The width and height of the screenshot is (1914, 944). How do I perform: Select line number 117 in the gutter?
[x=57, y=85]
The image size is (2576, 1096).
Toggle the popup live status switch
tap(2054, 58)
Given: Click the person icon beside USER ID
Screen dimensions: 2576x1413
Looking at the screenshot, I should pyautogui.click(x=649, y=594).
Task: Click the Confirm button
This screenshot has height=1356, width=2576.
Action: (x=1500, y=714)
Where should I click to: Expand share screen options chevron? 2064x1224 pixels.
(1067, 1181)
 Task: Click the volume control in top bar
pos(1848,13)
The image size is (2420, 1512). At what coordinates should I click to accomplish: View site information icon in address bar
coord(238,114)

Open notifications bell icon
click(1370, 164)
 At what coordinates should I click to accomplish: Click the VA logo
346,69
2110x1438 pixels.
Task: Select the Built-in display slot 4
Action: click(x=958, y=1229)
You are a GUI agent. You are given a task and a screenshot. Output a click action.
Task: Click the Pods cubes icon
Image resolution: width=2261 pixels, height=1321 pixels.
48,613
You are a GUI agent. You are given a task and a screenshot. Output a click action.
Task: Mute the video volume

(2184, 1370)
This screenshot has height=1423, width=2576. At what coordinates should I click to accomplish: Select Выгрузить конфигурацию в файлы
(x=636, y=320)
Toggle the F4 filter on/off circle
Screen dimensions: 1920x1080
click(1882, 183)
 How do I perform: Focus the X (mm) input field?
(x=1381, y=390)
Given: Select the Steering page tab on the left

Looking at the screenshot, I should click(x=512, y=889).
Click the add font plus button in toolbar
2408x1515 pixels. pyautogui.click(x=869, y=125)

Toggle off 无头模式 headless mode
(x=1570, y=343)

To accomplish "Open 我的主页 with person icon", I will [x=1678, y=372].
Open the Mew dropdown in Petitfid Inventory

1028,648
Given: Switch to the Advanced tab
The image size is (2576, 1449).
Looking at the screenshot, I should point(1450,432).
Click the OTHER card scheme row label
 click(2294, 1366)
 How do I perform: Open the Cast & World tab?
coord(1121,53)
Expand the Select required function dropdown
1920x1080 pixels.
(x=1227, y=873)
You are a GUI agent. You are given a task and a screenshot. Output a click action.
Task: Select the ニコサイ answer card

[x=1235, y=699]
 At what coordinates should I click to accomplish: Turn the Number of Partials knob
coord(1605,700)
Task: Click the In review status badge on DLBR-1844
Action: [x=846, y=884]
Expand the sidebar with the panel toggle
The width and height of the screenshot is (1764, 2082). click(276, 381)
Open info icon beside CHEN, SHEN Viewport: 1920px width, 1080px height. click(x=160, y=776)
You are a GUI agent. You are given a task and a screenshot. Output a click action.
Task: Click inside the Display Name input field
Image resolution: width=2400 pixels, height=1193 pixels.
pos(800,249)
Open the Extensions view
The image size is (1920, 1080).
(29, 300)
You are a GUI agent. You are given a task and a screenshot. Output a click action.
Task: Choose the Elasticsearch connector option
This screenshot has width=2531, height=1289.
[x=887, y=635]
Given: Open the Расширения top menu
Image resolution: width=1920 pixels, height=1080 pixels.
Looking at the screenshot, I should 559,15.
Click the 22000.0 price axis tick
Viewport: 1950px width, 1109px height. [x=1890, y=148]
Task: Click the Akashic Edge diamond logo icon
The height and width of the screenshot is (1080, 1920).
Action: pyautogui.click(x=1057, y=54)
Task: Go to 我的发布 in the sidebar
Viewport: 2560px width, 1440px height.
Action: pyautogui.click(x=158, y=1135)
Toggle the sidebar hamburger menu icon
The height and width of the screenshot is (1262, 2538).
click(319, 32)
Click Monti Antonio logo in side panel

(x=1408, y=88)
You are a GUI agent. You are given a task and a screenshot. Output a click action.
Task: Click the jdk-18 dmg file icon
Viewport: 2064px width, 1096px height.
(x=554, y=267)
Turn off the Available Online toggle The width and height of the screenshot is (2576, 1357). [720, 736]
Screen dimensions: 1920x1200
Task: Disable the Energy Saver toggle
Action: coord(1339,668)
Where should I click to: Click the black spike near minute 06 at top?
• • • •
## Assigned task:
Copy out every entry, keeping each line exactly as it is.

## Final answer:
The width and height of the screenshot is (1914, 944). How do I perform: Select line number 117 in the gutter?
[x=57, y=85]
The image size is (2576, 1096).
Toggle the popup live status switch
tap(2054, 58)
Given: Click the person icon beside USER ID
Screen dimensions: 2576x1413
Looking at the screenshot, I should pyautogui.click(x=649, y=594).
Task: Click the Confirm button
This screenshot has height=1356, width=2576.
Action: (x=1500, y=714)
Where should I click to: Expand share screen options chevron? 2064x1224 pixels.
(1067, 1181)
 Task: Click the volume control in top bar
pos(1848,13)
The image size is (2420, 1512). At what coordinates should I click to accomplish: View site information icon in address bar
coord(238,114)

Open notifications bell icon
click(1370, 164)
 At what coordinates should I click to accomplish: Click the VA logo
346,69
2110x1438 pixels.
Task: Select the Built-in display slot 4
Action: click(x=958, y=1229)
You are a GUI agent. You are given a task and a screenshot. Output a click action.
Task: Click the Pods cubes icon
Image resolution: width=2261 pixels, height=1321 pixels.
48,613
You are a GUI agent. You are given a task and a screenshot. Output a click action.
Task: Mute the video volume

(2184, 1370)
This screenshot has height=1423, width=2576. At what coordinates should I click to accomplish: Select Выгрузить конфигурацию в файлы
(x=636, y=320)
Toggle the F4 filter on/off circle
Screen dimensions: 1920x1080
click(1882, 183)
 How do I perform: Focus the X (mm) input field?
(x=1381, y=390)
Given: Select the Steering page tab on the left

Looking at the screenshot, I should click(x=512, y=889).
Click the add font plus button in toolbar
2408x1515 pixels. pyautogui.click(x=869, y=125)

Toggle off 无头模式 headless mode
(x=1570, y=343)

To accomplish "Open 我的主页 with person icon", I will [x=1678, y=372].
Open the Mew dropdown in Petitfid Inventory

1028,648
Given: Switch to the Advanced tab
The image size is (2576, 1449).
Looking at the screenshot, I should point(1450,432).
Click the OTHER card scheme row label
 click(2294, 1366)
 How do I perform: Open the Cast & World tab?
coord(1121,53)
Expand the Select required function dropdown
1920x1080 pixels.
(x=1227, y=873)
You are a GUI agent. You are given a task and a screenshot. Output a click action.
Task: Select the ニコサイ answer card

[x=1235, y=699]
 At what coordinates should I click to accomplish: Turn the Number of Partials knob
coord(1605,700)
Task: Click the In review status badge on DLBR-1844
Action: [x=846, y=884]
Expand the sidebar with the panel toggle
The width and height of the screenshot is (1764, 2082). click(276, 381)
Open info icon beside CHEN, SHEN Viewport: 1920px width, 1080px height. click(x=160, y=776)
You are a GUI agent. You are given a task and a screenshot. Output a click action.
Task: Click inside the Display Name input field
Image resolution: width=2400 pixels, height=1193 pixels.
pos(800,249)
Open the Extensions view
The image size is (1920, 1080).
(29, 300)
You are a GUI agent. You are given a task and a screenshot. Output a click action.
Task: Choose the Elasticsearch connector option
This screenshot has width=2531, height=1289.
[x=887, y=635]
Given: Open the Расширения top menu
Image resolution: width=1920 pixels, height=1080 pixels.
Looking at the screenshot, I should 559,15.
Click the 22000.0 price axis tick
Viewport: 1950px width, 1109px height. [x=1890, y=148]
Task: Click the Akashic Edge diamond logo icon
The height and width of the screenshot is (1080, 1920).
Action: pyautogui.click(x=1057, y=54)
Task: Go to 我的发布 in the sidebar
Viewport: 2560px width, 1440px height.
Action: pyautogui.click(x=158, y=1135)
Toggle the sidebar hamburger menu icon
The height and width of the screenshot is (1262, 2538).
click(319, 32)
Click Monti Antonio logo in side panel

(x=1408, y=88)
You are a GUI agent. You are given a task and a screenshot. Output a click action.
Task: Click the jdk-18 dmg file icon
Viewport: 2064px width, 1096px height.
(x=554, y=267)
Turn off the Available Online toggle The width and height of the screenshot is (2576, 1357). [720, 736]
Screen dimensions: 1920x1200
Task: Disable the Energy Saver toggle
Action: coord(1339,668)
Where should I click to: Click the black spike near minute 06 at top?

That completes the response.